Participaram deste estudo de caso um casal gestante primigesto, Pai e Mãe, ambos com 20 anos. A capacitação foi composta por dois blocos com os temas do desenvolvimento infantil e práticas parentais adequadas. Avaliada pelos instrumentos KIDI8 e CAP9 sobre os temas respectivos.

Foram realizados seis encontros semanais com duração de duas horas com etapas padronizadas, a saber: Pré-teste, Exposição Teórica, Parte Prática e Pós-teste com feedback. Após três meses de conclusão da capacitação foi realizada uma medida de follow-up. Ainda, foi solicitado aos participantes que respondessem a um questionário10 para avaliarem os encontros.


RESULTADOS

No que se refere às questões do instrumento, identifica-se na Tabela 1 o percentual médio de acerto, erro e incerteza das 75 questões no pré-teste, enquanto a Tabela 2 evidencia as respostas do pós-teste.








Entre os dados, ressalta-se que o casal mais acertou que errou, tanto no pré quanto no pós-teste. Além disso, é importante evidenciar que o escore final do casal foi o mesmo para as duas medidas, contudo com menos erros no pré-teste e menos incertezas no pós-teste.

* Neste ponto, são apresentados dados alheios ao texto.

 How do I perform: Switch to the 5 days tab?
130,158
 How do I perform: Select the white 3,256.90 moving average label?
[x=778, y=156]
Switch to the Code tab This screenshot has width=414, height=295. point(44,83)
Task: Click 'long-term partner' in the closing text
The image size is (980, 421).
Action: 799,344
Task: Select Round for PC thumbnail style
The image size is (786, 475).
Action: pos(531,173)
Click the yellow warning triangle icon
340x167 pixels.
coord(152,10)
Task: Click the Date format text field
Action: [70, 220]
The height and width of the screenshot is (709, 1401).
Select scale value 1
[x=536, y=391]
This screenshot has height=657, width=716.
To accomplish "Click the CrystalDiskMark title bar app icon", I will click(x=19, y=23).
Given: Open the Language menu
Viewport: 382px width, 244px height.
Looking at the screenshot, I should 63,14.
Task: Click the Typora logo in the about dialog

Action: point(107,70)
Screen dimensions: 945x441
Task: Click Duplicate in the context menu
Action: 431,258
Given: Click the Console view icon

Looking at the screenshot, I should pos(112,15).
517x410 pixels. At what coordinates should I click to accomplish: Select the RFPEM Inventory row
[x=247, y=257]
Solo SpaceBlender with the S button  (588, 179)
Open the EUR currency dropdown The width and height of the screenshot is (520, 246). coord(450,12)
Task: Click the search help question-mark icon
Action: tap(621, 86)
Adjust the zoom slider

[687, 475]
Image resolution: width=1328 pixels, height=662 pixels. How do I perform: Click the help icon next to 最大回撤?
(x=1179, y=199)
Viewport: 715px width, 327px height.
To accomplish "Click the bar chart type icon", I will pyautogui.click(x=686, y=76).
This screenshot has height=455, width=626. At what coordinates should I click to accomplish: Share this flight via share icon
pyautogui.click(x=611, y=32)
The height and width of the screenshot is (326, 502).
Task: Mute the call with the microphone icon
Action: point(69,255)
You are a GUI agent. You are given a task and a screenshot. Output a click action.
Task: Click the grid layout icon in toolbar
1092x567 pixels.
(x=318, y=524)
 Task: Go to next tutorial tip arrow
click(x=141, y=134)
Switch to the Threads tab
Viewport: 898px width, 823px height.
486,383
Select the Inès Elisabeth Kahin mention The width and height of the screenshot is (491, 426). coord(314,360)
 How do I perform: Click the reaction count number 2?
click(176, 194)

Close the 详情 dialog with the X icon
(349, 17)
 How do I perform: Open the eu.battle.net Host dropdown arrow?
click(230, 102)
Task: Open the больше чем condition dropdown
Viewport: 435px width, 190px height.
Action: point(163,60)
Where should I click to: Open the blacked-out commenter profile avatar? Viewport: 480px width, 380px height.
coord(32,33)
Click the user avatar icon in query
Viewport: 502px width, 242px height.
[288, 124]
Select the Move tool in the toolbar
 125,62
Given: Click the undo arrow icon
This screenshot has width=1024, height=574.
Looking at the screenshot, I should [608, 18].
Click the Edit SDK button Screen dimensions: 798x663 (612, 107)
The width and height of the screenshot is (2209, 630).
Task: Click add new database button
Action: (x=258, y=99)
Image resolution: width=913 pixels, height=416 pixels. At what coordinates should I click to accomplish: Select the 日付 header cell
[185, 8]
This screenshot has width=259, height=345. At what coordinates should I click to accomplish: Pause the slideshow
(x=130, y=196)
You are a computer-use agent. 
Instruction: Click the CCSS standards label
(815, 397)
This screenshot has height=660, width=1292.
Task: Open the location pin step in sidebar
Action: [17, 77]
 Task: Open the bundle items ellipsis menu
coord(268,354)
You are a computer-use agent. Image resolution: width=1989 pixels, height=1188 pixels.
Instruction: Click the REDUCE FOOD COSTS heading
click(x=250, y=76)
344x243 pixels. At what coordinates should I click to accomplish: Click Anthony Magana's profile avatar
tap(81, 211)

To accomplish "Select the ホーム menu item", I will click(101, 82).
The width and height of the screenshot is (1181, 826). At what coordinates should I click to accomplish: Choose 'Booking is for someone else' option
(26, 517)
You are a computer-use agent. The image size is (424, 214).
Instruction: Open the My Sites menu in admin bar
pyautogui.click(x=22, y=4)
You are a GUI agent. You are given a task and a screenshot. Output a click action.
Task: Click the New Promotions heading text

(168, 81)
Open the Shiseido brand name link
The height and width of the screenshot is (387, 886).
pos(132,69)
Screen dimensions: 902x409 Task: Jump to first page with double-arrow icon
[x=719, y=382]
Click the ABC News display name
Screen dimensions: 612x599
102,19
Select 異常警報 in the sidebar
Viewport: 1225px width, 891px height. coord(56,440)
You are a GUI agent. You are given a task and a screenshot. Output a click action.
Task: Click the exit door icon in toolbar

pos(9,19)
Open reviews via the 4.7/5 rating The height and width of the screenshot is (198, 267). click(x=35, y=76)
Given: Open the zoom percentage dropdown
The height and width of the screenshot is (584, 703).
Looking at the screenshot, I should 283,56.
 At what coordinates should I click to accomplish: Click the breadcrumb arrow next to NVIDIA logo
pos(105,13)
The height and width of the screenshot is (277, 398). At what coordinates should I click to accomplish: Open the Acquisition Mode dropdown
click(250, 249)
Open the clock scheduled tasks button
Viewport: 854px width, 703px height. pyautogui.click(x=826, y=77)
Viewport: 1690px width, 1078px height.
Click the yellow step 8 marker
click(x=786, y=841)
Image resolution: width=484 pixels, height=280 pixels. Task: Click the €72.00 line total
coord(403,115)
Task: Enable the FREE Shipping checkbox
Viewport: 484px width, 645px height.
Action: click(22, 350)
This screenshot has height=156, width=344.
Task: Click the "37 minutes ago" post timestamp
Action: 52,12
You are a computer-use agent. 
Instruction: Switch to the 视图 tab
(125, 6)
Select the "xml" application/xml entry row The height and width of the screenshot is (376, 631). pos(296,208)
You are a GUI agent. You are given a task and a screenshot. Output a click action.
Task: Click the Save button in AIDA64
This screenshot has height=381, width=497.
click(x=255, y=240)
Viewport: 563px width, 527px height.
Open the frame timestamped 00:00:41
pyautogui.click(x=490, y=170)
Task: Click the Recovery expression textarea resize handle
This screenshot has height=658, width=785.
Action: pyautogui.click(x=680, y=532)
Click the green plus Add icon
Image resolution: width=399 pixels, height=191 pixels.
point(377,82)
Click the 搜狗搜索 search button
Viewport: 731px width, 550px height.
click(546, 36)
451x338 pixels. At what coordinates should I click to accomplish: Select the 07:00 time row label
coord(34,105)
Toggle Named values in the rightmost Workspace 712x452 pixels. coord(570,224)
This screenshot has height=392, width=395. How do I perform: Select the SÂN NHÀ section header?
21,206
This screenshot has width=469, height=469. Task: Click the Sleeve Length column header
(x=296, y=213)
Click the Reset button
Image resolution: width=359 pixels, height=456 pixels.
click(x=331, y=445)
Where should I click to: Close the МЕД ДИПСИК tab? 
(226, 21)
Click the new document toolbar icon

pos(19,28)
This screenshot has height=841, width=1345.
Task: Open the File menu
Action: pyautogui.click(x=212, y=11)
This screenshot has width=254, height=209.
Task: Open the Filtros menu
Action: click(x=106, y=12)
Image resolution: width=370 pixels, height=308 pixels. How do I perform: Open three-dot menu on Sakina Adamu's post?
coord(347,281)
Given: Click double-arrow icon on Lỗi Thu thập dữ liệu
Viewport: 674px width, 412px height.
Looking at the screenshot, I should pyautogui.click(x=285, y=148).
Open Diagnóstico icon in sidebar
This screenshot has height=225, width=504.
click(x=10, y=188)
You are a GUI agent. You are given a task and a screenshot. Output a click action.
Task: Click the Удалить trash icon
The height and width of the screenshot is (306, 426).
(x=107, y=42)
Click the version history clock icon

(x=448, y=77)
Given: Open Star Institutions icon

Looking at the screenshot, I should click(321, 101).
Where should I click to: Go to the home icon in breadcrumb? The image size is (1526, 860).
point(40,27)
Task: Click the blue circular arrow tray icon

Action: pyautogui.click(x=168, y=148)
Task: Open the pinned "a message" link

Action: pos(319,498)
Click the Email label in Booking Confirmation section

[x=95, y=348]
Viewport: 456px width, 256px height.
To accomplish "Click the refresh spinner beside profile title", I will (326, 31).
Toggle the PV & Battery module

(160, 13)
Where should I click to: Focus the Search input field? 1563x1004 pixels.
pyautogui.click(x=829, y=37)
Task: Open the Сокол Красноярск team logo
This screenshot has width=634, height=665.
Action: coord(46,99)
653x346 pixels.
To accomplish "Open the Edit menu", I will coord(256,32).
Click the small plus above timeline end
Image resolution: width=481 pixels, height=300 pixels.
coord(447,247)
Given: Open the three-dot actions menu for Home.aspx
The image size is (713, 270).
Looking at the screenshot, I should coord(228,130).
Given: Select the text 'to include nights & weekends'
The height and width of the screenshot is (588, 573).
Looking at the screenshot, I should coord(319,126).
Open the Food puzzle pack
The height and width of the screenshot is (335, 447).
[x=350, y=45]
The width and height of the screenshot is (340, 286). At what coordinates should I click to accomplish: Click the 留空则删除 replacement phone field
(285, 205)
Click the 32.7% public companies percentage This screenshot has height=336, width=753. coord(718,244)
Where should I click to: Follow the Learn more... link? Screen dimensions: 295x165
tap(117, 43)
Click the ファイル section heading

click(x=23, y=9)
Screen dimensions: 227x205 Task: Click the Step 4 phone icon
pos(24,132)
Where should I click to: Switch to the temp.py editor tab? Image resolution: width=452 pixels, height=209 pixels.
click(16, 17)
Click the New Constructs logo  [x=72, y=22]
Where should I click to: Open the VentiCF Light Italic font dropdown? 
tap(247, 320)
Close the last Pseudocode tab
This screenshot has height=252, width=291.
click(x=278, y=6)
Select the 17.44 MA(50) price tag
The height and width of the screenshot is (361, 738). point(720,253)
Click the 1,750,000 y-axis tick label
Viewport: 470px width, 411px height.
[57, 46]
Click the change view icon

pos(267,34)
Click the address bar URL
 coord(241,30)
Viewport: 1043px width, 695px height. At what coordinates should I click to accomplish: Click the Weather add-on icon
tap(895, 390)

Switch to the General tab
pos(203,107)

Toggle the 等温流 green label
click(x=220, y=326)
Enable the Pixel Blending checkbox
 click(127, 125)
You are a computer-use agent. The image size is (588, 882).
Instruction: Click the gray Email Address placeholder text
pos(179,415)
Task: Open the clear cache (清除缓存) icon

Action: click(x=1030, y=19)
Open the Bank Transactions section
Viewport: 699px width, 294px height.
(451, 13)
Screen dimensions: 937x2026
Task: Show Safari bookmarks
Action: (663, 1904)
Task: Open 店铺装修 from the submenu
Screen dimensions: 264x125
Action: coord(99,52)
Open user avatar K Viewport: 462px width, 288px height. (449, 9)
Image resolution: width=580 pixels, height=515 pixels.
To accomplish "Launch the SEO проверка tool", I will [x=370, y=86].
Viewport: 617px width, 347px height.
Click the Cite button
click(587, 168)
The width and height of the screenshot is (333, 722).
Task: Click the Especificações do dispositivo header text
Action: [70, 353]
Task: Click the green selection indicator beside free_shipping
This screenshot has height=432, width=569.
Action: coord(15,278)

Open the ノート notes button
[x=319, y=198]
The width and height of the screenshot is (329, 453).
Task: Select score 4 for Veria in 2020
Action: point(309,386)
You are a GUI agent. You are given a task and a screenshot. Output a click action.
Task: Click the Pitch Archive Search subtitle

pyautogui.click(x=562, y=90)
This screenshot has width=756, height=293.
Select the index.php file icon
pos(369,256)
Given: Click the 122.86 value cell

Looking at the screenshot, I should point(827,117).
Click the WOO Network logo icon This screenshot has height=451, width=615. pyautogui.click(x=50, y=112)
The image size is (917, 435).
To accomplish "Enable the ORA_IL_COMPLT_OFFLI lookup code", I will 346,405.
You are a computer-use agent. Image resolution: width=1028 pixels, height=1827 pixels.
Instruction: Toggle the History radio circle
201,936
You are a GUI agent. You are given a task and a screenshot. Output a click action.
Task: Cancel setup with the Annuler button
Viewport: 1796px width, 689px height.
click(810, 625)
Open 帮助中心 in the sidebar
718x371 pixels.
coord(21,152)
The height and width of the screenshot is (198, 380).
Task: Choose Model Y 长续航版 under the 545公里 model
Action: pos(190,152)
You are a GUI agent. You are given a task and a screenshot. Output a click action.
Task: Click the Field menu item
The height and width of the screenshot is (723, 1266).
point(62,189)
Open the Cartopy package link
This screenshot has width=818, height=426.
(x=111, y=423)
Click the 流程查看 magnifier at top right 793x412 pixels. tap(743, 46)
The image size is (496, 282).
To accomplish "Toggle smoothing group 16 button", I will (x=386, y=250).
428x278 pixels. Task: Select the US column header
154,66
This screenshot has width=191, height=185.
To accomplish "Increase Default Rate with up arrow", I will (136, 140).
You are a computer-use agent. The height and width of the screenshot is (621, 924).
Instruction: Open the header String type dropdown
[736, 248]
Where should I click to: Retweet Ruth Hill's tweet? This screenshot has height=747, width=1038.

A categoria Normas foi a menos acertada por ambos nas duas avaliações. Esta categoria envolve o conhecimento sobre períodos mais prováveis para a aquisição de habilidades motoras, perceptuais e cognitivas da criança. A Tabela 3 apresenta os dados obtidos no follow-up onde percebe-se que o pai teve o mesmo resultado das demais medidas, enquanto que a mãe teve seus escores aumentados.




A Tabela 4 apresenta os dados do pré, pós-teste e follow-up para o instrumento CAP. A fim de comparar os escores do casal foram usadas as notas de corte norte-americanas de Milner9, conforme apresentado por Rios.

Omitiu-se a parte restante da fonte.